Have you ever driven across one of those huge parking lots at your local mall at night? You know most of the time nothing much happens there, but what if it did? What if you went to get some money and some lunatic starts to threaten you. That’s exactly what happens to Emily, David and Corey after they leave the annual Christmas party. They are being stalked by a homicidal maniac who for no apparent reason want to kill them. As time moves on the situation becomes more tense.
I always hold out hope that a movie is better than I expect it to be. ATM starts off fine with a moody credits sequence and a halfway decent introduction to our heroes, David, an investment banker with a conscience, Corey, who is the office jerk, and Emily, a stunning young lady who David has a crush on. David finally musters the courage to ask out Emily to lunch and even offers her a ride home, but Corey wants a ride as well and tags along. Instead of going straight home they stop at an ATM to get some cash. Big mistake. This is the beginning of a nightmare.
ATM is written by screenwriter Chris Sparling, who also wrote the far superior claustrophobic thriller Buried. With ATM he tries to continue this sense of claustrophobia by putting the protagonists in a glass box instead of a wooden one. The idea is amazing, the execution is only moderately successful. First-time feature film director David Brooks, who made an excellent short film called Gone in 2009, has a good idea what he wants to do. He uses the fluorescent lighting inside the booth and the local lightning in the parking lot to great effect to create a chilling environment for his movie. Unfortunately the screenplay doesn’t help him in any away.
Every time Brooks tries to do something cool with his movie the screenplay throws him a curveball that he just can’t hit. There are just too many incredulous elements to the story to make this into a coherent movie. For example: Why does everybody park so far from the ATM booth? Is it so much trouble to park next to the booth when it’s freezing cold outside. The same goes for the security officer who arrives at the scene later in the movie. I’ll bet he would have been of much more use if he could actually have heard what the victims were saying. Another thing is that the villain wears a dark jacket with a fur-lined hoody. Conveniently for the movie a lot of other people wear the same type of jacket so mistaken identities become an easy way out. These are some of the many plot holes ATM boasts. What started out as a reasonable thriller turns into a startling display of poor screenwriting. Especially the ending is incredibly unsatisfying. Here be spoilers.
I have nothing against a plot twist. The good ones can be incredible and some even enhance your subsequent viewings of a movie. Not so with ATM. Here the plot twist comes totally out of the blue and makes no sense whatsoever. The movie implies that the killer is somebody who targets these locations because of their surroundings. It doesn’t matter who gets caught in the mayhem, as long as somebody gets killed and he gets away with it. This makes his quite a scary killer.
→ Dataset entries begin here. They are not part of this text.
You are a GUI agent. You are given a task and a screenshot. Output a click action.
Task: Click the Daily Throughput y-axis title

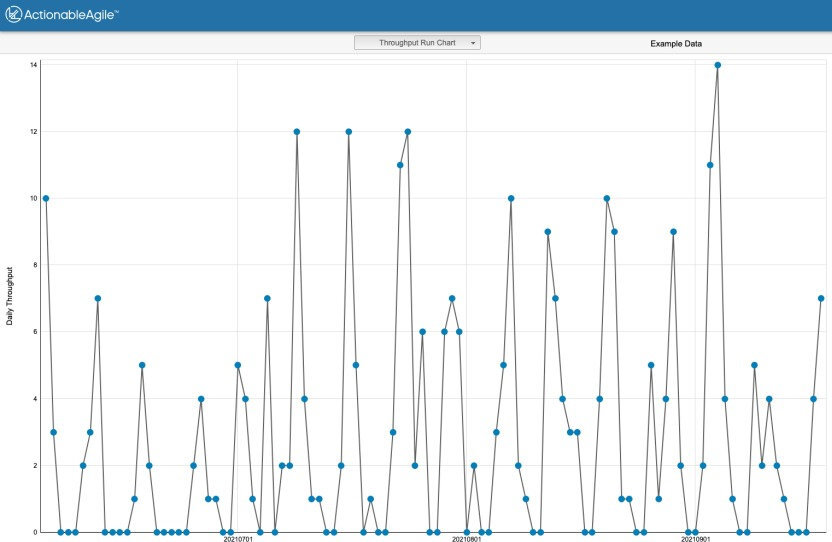[10, 296]
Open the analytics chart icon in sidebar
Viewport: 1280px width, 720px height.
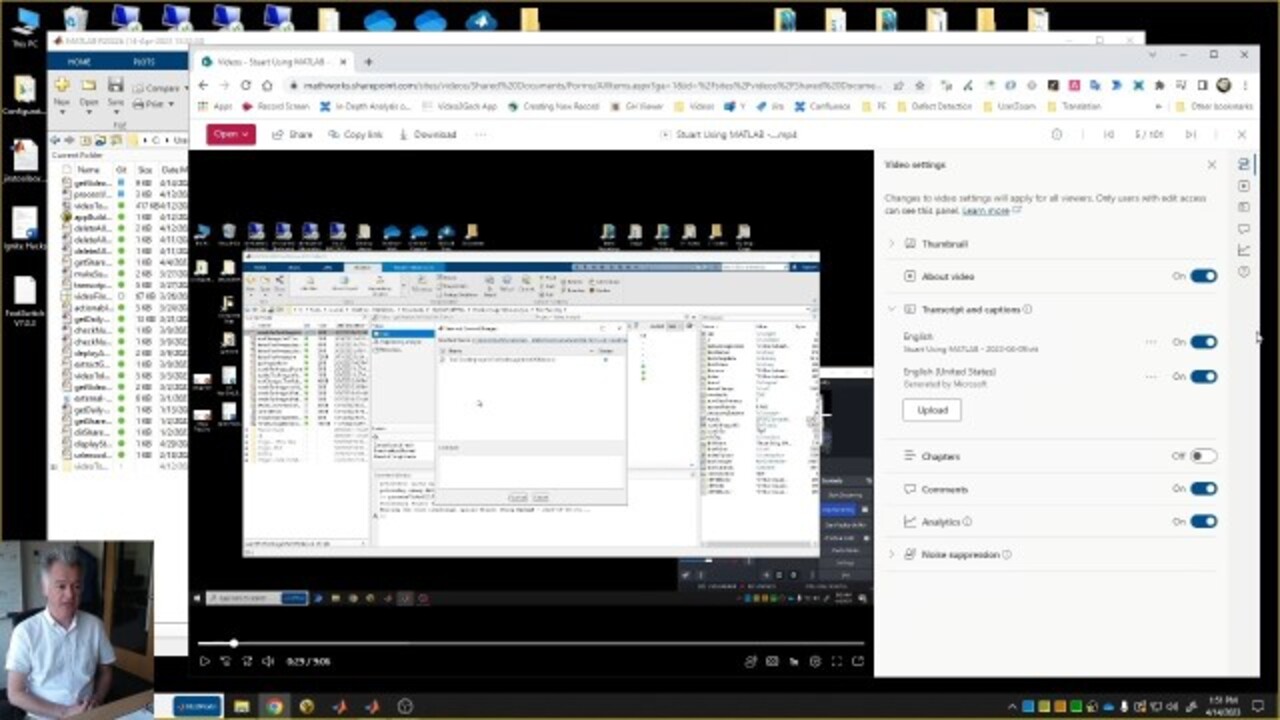coord(1244,250)
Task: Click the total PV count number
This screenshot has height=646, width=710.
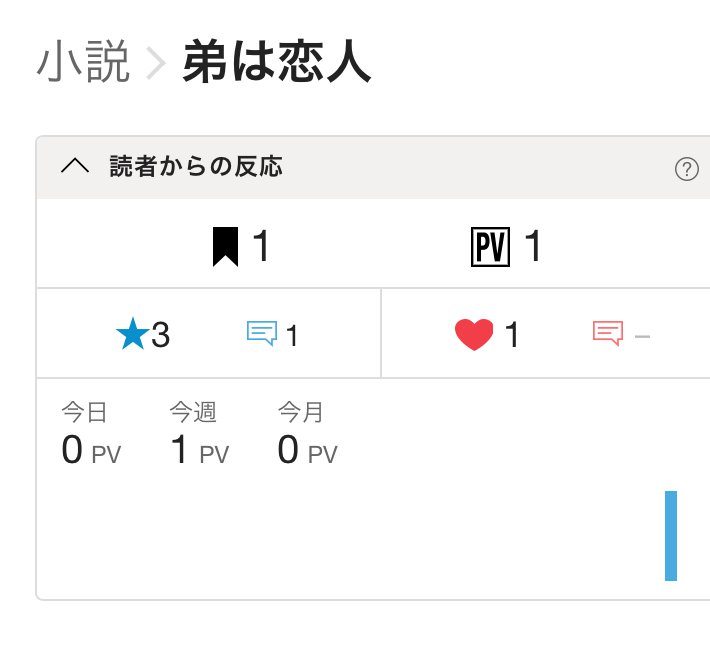Action: click(533, 245)
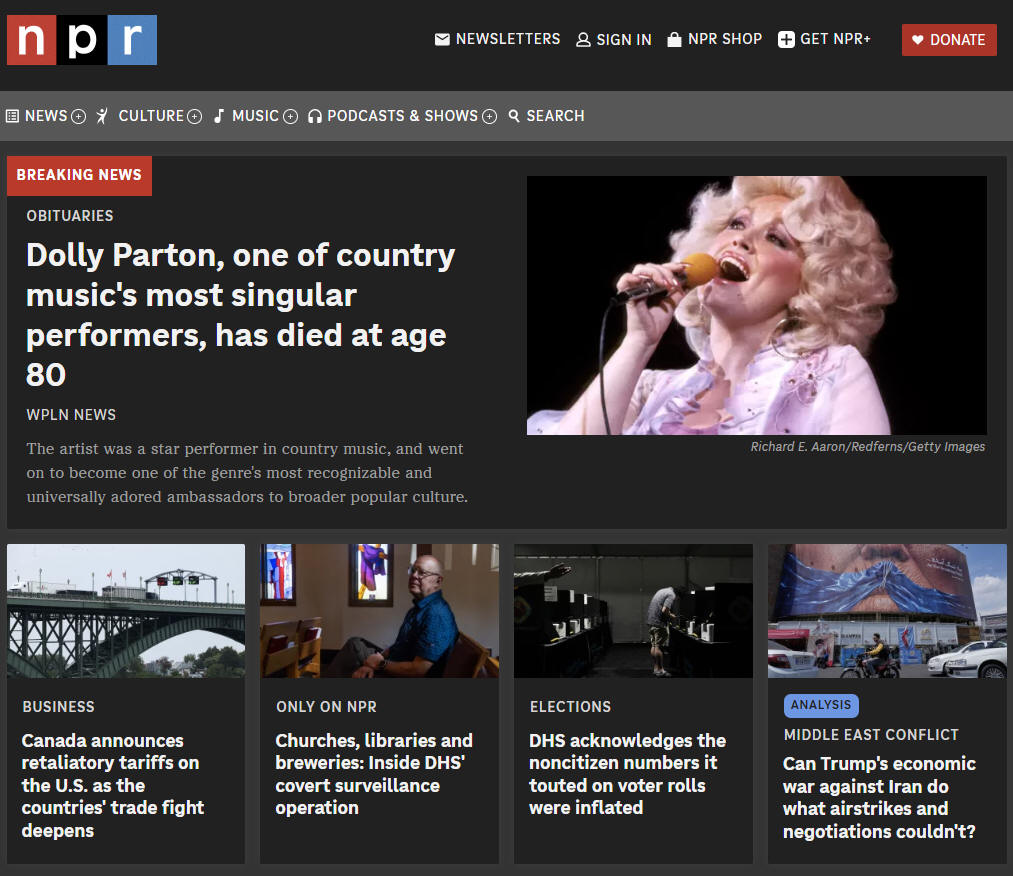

Somebody with that amount of disregard for human life is always scary. Curiously the movie also implies an elaborate plot engineered by the villain to frame David, the insecure one of the three. This would indicate a relationship between David and the villain. It seems that ATM doesn’t want to choose between these two versions of the story and with that it leaves a lot of questions to be answered.
If you want a proper claustrophobic thriller, I would recommend Phone Booth or Buried. Those are two movies, while also not perfect, still maintain an air of plausibility for the viewer to enjoy. ATM doesn’t and is therefore doomed to go down in history as a failed first-time effort from a talented young director.